1 1/2 packages fresh cheese tortellini
3 cloves garlic, minced
1 cup milk
1/2 cup half and half
1/2 cup cream cheese, softened
2 tablespoons unsalted butter
1/4 cup grated Parmesan cheese
2 tablespoons all-purpose flour
1/4 teaspoon red pepper flakes (optional)
2 tablespoons freshly chopped parsley
Kosher salt & freshly ground black pepper
Heat a large pot of salted water on high until you get a rolling boil. Cook tortellini in the pot according to the package instructions for "al dente." Drain and set aside.

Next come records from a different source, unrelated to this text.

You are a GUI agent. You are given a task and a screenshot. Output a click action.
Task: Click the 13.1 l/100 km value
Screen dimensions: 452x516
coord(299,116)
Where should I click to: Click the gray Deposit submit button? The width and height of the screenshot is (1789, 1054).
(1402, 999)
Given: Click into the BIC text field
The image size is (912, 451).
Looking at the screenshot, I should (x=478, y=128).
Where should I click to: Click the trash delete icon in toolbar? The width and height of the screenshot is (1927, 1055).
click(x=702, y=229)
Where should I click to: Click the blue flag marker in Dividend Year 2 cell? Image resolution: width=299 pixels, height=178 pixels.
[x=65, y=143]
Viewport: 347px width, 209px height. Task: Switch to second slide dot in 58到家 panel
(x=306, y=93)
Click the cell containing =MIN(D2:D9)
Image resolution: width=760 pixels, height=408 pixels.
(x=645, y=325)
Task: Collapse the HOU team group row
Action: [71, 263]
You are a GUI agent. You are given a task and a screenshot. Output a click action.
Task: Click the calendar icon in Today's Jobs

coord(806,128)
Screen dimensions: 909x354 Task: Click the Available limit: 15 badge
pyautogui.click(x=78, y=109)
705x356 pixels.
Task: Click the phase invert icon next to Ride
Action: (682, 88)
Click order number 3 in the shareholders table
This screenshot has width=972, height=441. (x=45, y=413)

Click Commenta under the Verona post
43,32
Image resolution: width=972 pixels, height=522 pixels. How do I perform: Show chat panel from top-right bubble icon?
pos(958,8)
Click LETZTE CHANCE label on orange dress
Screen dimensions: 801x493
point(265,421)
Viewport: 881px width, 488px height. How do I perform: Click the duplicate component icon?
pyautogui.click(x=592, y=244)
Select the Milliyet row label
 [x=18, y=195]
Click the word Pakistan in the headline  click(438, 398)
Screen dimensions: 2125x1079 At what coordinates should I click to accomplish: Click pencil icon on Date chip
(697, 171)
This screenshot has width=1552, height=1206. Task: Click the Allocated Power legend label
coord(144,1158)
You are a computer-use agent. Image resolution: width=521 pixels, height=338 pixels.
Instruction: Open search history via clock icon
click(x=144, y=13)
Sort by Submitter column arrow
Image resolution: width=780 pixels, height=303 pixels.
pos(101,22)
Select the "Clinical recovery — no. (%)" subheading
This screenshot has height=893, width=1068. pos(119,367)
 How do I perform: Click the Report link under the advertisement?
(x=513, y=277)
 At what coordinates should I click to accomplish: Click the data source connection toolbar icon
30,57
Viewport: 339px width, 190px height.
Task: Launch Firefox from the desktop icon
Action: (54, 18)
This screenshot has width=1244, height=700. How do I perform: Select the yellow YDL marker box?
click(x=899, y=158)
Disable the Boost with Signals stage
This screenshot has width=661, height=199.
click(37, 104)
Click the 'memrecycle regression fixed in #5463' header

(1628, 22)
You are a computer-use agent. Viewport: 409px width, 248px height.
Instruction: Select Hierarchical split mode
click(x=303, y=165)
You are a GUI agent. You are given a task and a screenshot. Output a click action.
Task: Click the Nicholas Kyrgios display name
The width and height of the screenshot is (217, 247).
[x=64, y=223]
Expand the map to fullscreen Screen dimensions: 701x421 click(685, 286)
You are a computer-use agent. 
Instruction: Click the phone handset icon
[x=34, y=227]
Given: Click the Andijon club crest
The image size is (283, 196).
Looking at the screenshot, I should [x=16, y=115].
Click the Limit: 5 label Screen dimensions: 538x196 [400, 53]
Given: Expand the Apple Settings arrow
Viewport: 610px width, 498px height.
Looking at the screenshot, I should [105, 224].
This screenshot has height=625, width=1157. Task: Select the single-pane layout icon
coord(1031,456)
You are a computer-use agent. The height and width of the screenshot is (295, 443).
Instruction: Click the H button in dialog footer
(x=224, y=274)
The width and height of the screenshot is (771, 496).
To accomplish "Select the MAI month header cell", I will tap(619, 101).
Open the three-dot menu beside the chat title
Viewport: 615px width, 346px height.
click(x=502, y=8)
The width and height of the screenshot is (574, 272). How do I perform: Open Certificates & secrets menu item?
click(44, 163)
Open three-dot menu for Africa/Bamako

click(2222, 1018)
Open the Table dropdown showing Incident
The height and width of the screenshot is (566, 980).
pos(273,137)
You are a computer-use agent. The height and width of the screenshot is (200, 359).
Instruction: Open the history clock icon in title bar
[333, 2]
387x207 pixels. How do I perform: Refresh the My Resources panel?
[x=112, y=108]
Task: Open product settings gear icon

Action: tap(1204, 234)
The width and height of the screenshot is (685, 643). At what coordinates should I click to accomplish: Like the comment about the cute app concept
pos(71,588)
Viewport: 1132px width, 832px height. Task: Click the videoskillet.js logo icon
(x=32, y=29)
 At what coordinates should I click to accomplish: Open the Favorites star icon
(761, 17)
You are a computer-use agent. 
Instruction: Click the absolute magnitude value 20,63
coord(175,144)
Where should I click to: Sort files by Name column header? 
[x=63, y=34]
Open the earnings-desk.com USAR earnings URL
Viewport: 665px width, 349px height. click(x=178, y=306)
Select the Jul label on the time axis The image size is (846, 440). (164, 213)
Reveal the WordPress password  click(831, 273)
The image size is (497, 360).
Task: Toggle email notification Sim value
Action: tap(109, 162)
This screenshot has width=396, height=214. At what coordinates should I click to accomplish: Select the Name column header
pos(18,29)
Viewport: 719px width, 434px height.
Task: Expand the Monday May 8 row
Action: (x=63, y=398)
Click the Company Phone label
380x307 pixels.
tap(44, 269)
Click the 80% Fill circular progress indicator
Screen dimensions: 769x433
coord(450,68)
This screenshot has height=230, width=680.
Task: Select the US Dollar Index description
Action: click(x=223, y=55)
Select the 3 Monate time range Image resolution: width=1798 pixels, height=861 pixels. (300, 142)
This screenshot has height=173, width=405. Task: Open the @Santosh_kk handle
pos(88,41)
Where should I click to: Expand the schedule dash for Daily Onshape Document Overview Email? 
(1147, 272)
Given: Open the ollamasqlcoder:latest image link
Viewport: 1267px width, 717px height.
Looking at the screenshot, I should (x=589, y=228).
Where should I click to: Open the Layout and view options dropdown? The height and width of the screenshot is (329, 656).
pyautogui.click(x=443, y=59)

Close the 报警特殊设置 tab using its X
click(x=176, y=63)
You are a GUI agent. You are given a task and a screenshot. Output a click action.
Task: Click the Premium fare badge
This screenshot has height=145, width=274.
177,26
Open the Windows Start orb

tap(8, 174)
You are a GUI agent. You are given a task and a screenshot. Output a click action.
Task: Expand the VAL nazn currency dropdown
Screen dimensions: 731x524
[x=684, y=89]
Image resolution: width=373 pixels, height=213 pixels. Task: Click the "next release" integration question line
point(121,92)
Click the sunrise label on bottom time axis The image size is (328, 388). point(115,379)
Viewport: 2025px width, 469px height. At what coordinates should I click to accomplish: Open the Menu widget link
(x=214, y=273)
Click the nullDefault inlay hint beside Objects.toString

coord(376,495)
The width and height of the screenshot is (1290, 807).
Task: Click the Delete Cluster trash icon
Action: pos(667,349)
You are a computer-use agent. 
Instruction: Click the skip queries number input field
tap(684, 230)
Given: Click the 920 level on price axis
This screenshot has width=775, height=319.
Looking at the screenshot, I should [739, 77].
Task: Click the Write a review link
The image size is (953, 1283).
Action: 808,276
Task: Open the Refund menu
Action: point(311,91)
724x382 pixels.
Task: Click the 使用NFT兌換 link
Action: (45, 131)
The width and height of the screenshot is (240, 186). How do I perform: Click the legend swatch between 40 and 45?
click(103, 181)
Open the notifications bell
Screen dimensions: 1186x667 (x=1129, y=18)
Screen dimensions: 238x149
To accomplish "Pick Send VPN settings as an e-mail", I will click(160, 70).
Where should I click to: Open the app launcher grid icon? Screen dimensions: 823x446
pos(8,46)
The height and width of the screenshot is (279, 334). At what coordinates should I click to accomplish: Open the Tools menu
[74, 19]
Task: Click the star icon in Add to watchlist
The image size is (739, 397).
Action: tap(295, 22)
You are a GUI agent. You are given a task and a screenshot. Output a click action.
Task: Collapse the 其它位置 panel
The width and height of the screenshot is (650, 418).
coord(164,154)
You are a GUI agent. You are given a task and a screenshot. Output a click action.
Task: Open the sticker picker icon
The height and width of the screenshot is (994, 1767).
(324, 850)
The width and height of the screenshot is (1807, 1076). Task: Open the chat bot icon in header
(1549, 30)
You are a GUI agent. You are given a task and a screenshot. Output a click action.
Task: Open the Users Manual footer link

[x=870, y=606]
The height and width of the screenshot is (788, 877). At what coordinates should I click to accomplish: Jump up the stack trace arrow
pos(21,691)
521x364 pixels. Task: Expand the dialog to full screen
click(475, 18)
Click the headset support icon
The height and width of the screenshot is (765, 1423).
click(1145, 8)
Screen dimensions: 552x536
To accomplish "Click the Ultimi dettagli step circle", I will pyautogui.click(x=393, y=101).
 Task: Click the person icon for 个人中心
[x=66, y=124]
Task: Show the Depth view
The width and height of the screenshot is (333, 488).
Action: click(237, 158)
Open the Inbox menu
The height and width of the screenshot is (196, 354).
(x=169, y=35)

In a large saucepan, melt butter over medium-high heat.
Add the garlic and red pepper flakes to saucepan. Sauté until garlic becomes light-toasted and fragrant.
Whisk in the flour until the mixture becomes lightly browned, about 1 to 2 minutes.
Slowly whisk in the milk and half and half into the saucepan. Be sure to whisk constantly to break up lumps and ensure a smooth sauce. Cook until slightly thickened, about 3 minutes.
Add the Parmesan and cream cheese to the saucepan, and stir together until the cheese has fully melted into the sauce. If the sauce is too thick, slowly add more milk, as needed.
Season sauce mixture with salt and pepper, to taste.
Carefully pour the tortellini into the saucepan. Gently fold them into the sauce until they're completely covered. Bring dish back up to temperature.
Once the tortellini are hot, remove from the heat. Toss with fresh-chopped parsley.
Serve hot immediately on individual plates, and garnish with more parsley or Parmesan cheese.
Pro-tip: Make this dish non-vegetarian by using chicken stock and chicken pieces for a delicious chicken tortellini Alfredo.